La posologie recommandée pour le traitement préventif en cas de grossesse est de 50 mg de fer métal par jour durant les deux derniers trimestres ou à partir du 4ème mois. A noter que la forme intramusculaire n'est plus commercialisée.
-› Certaines présentations contiennent également de la vitamine C, dans le but de limiter les effets digestifs et d’augmenter l’absorption du fer. Pour autant, certains patients restent intolérants à l'apport per os de sels de fer médicamenteux. "Dans ce cas, on recommande la prise au milieu des repas, mais on peut surtout tenter de changer de sel de fer. La voie parentérale intraveineuse ne se justifie que chez les vrais intolérants et chez les patients souffrant de malabsorption intestinale. Mais ce traitement, réservé à l'usage strictement hospitalier, reste onéreux et plusieurs perfusions sont nécessaires. En effet, la quantité de fer délivrée en une perfusion équivaut seulement à 10 jours de prise orale".
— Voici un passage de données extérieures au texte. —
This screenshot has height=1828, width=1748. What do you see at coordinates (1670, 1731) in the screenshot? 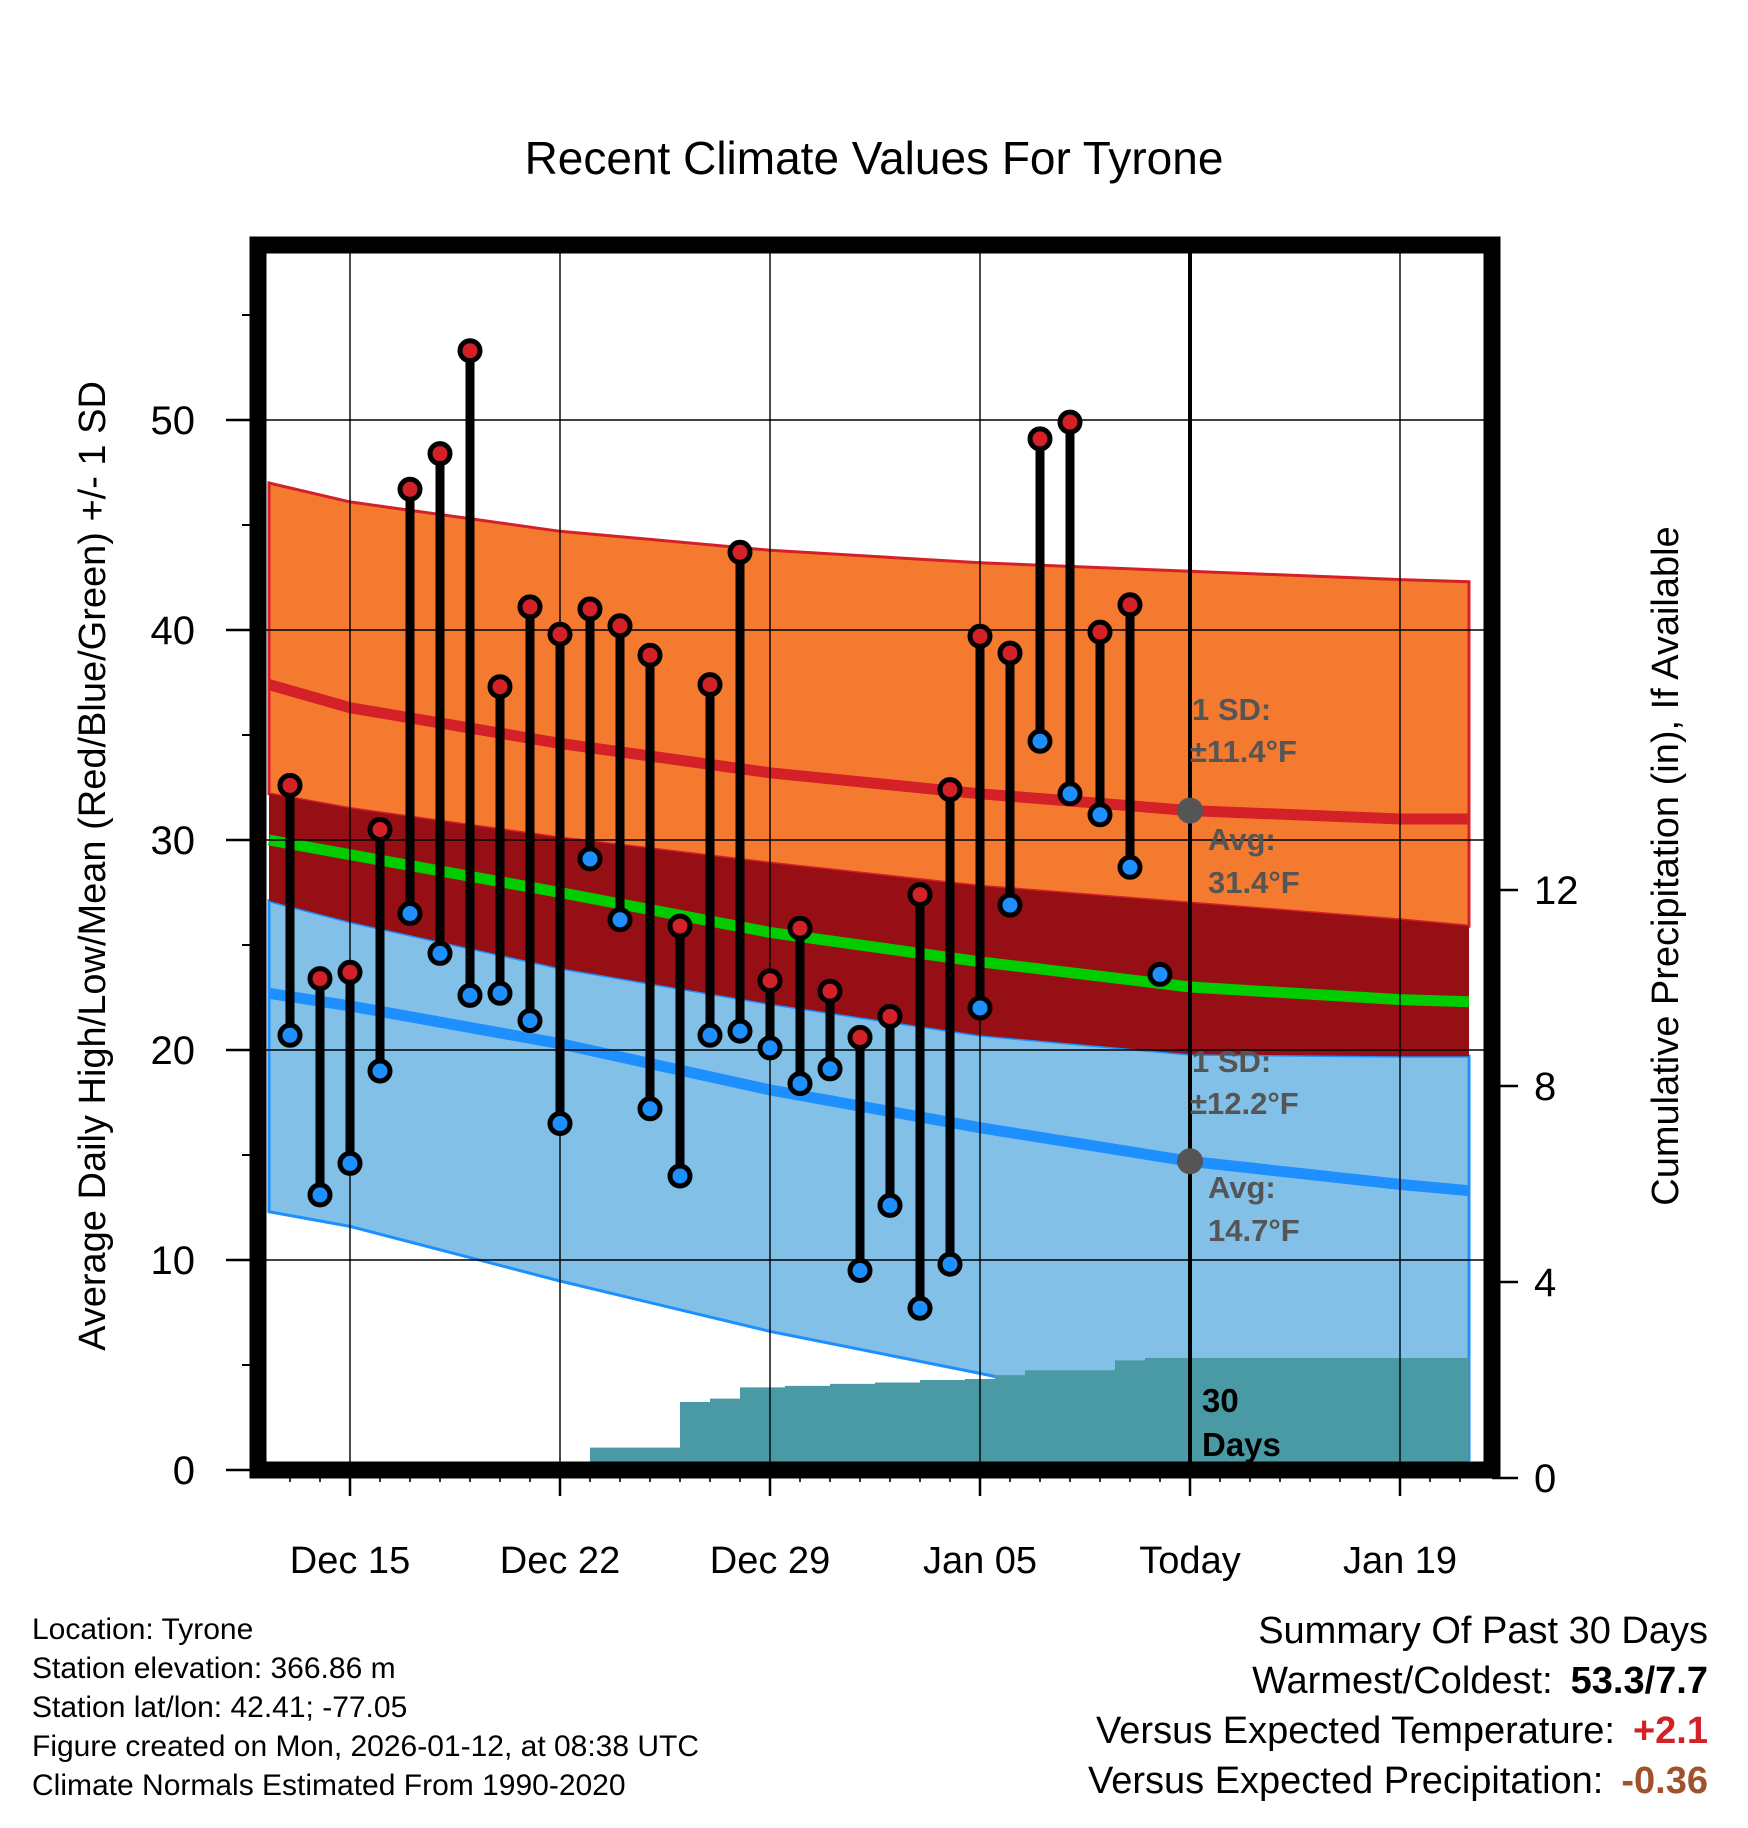
I see `temp-value: +2.1` at bounding box center [1670, 1731].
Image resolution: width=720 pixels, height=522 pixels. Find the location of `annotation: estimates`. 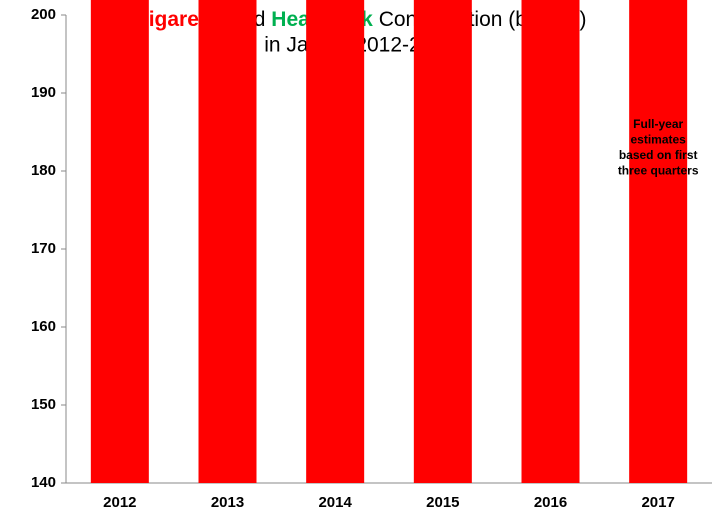

annotation: estimates is located at coordinates (658, 140).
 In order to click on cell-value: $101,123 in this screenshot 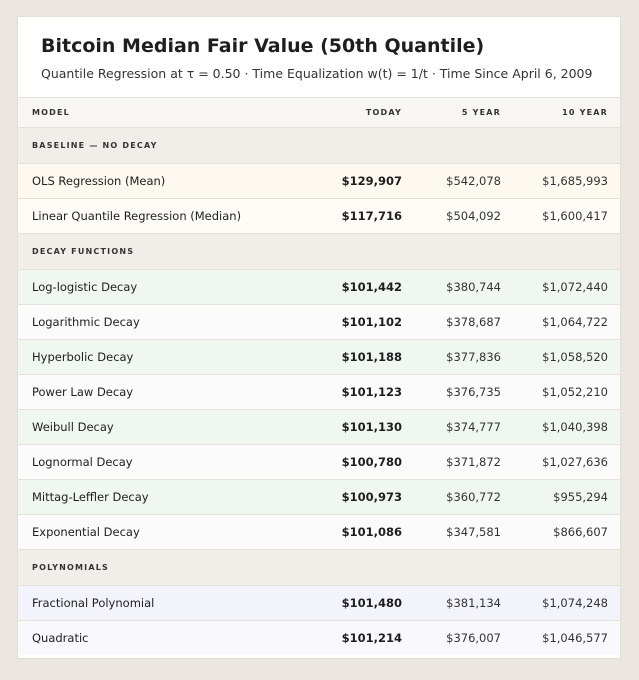, I will do `click(372, 392)`.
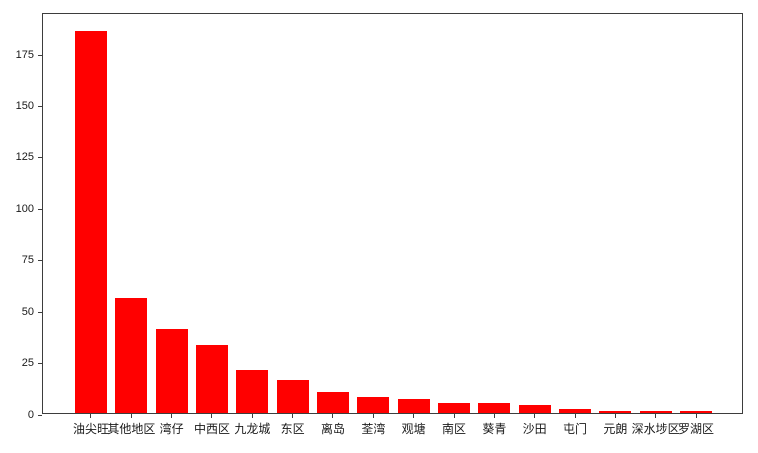 The width and height of the screenshot is (758, 453). What do you see at coordinates (28, 364) in the screenshot?
I see `y-tick-label: 25` at bounding box center [28, 364].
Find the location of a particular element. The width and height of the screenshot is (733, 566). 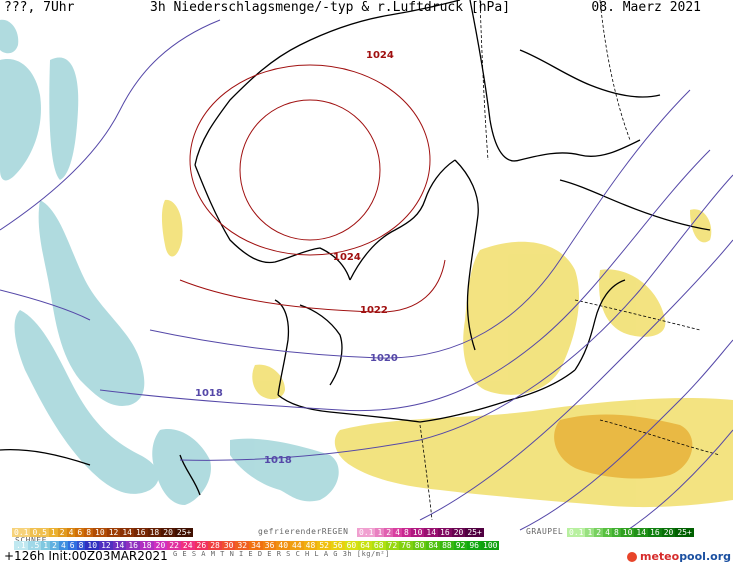

freezing-cell: 25+ is located at coordinates (474, 532).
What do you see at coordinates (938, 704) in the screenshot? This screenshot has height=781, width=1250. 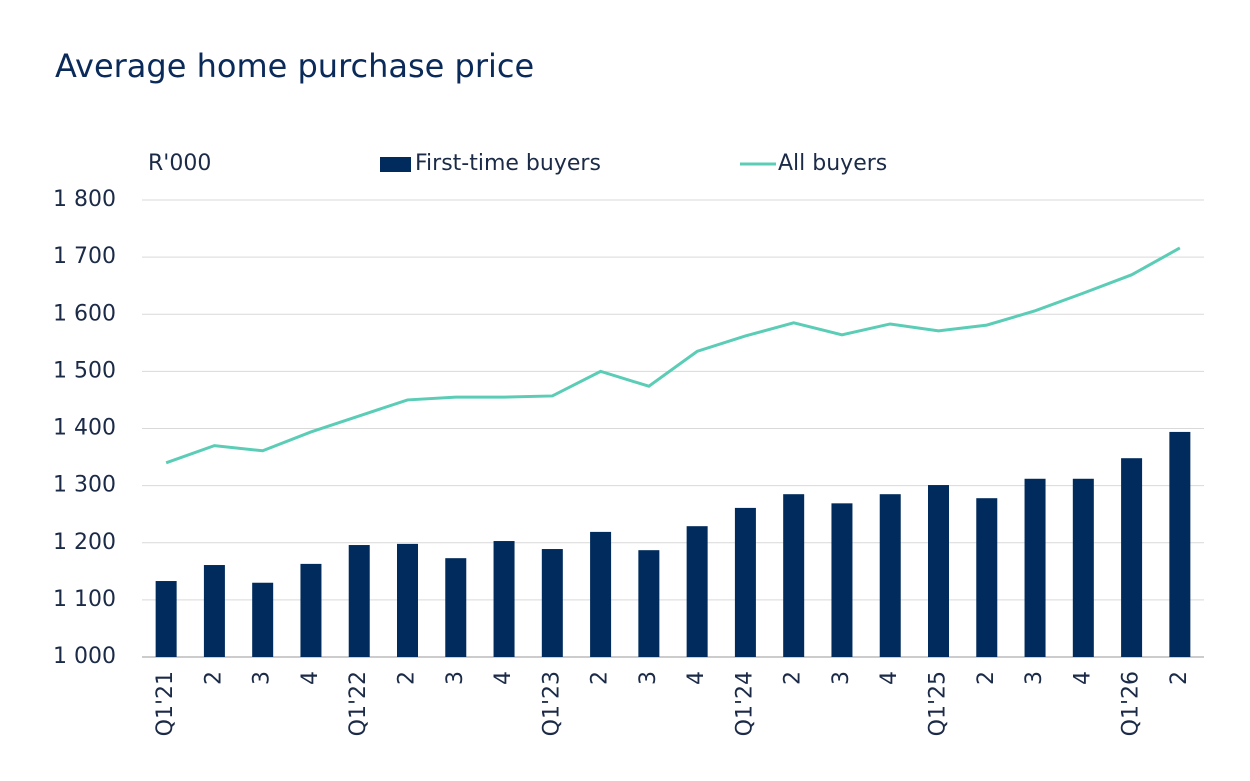 I see `x-tick-label: Q1'25` at bounding box center [938, 704].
-› Le traitement de la cause doit toujours être mis en œuvre si cela est possible. Dans le cas contraire, ménorragies persistantes par exemple, on peut être amené à prescrire des cures de fer à intervalles réguliers. La périodicité du traitement reste à l'appréciation du praticien.
-› Un bilan biologique de contrôle, comprenant un hémogramme et le dosage de la ferritinémie, doit être réalisé 3-4 mois après le début du traitement de supplémentation. La capacité totale de fixation de la sidérophiline n'est pas utile. En cas d'anémie persistante, il faut se poser la question d'une cause passée initialement inaperçue ou d'une éventuelle mauvaise compliance.